> TASK OBJECTIVE:
Look below for the line that contains "784x1512 pixels.", then quote it and all the lines after it, exactly, with the pictures left out.

> LISTED RECORDS:
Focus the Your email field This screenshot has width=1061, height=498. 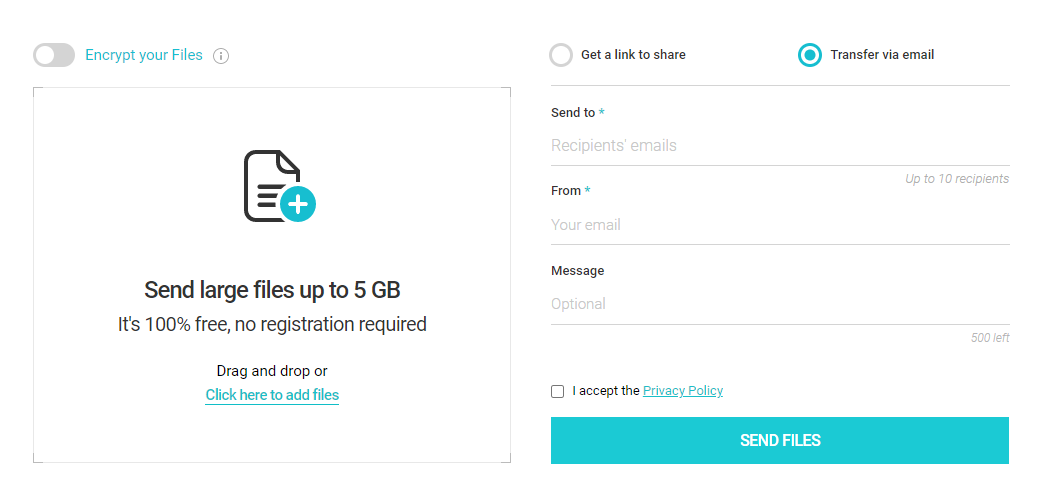click(780, 225)
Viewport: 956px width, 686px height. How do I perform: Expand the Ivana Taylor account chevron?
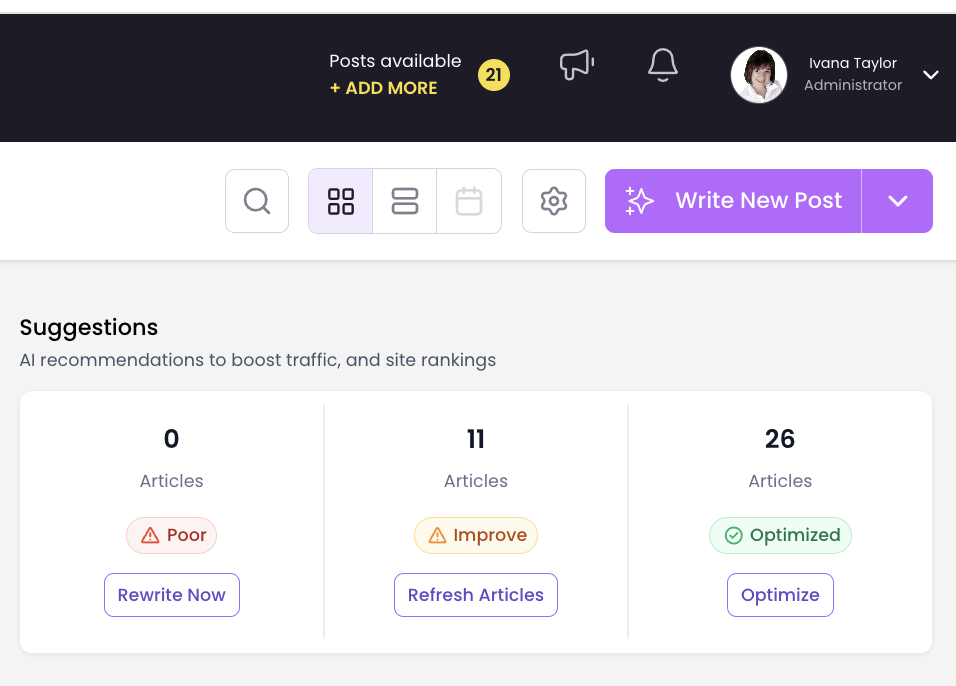(x=930, y=75)
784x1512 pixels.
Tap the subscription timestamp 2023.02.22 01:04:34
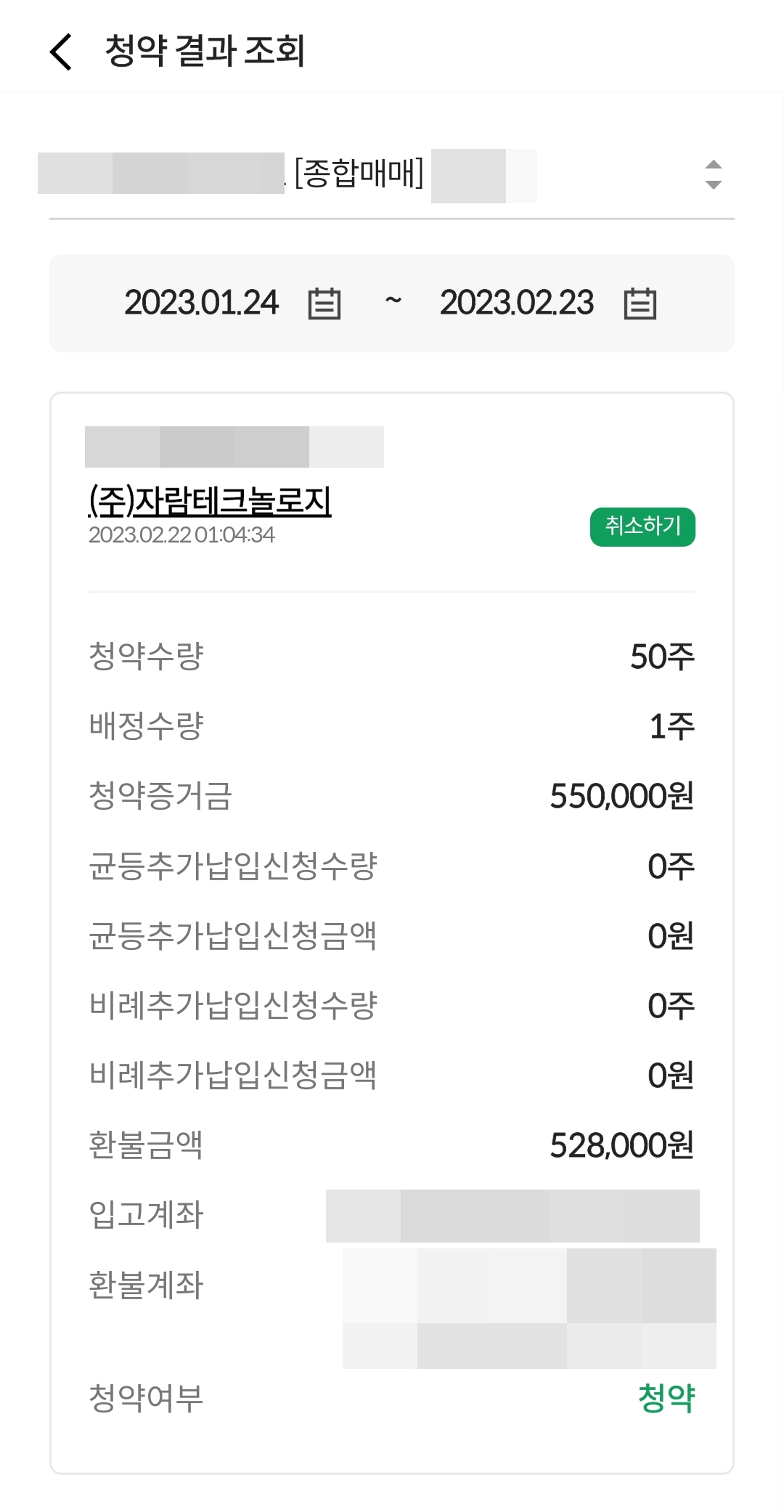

> REPLY TO THE TASK:
784x1512 pixels.
Tap the subscription timestamp 2023.02.22 01:04:34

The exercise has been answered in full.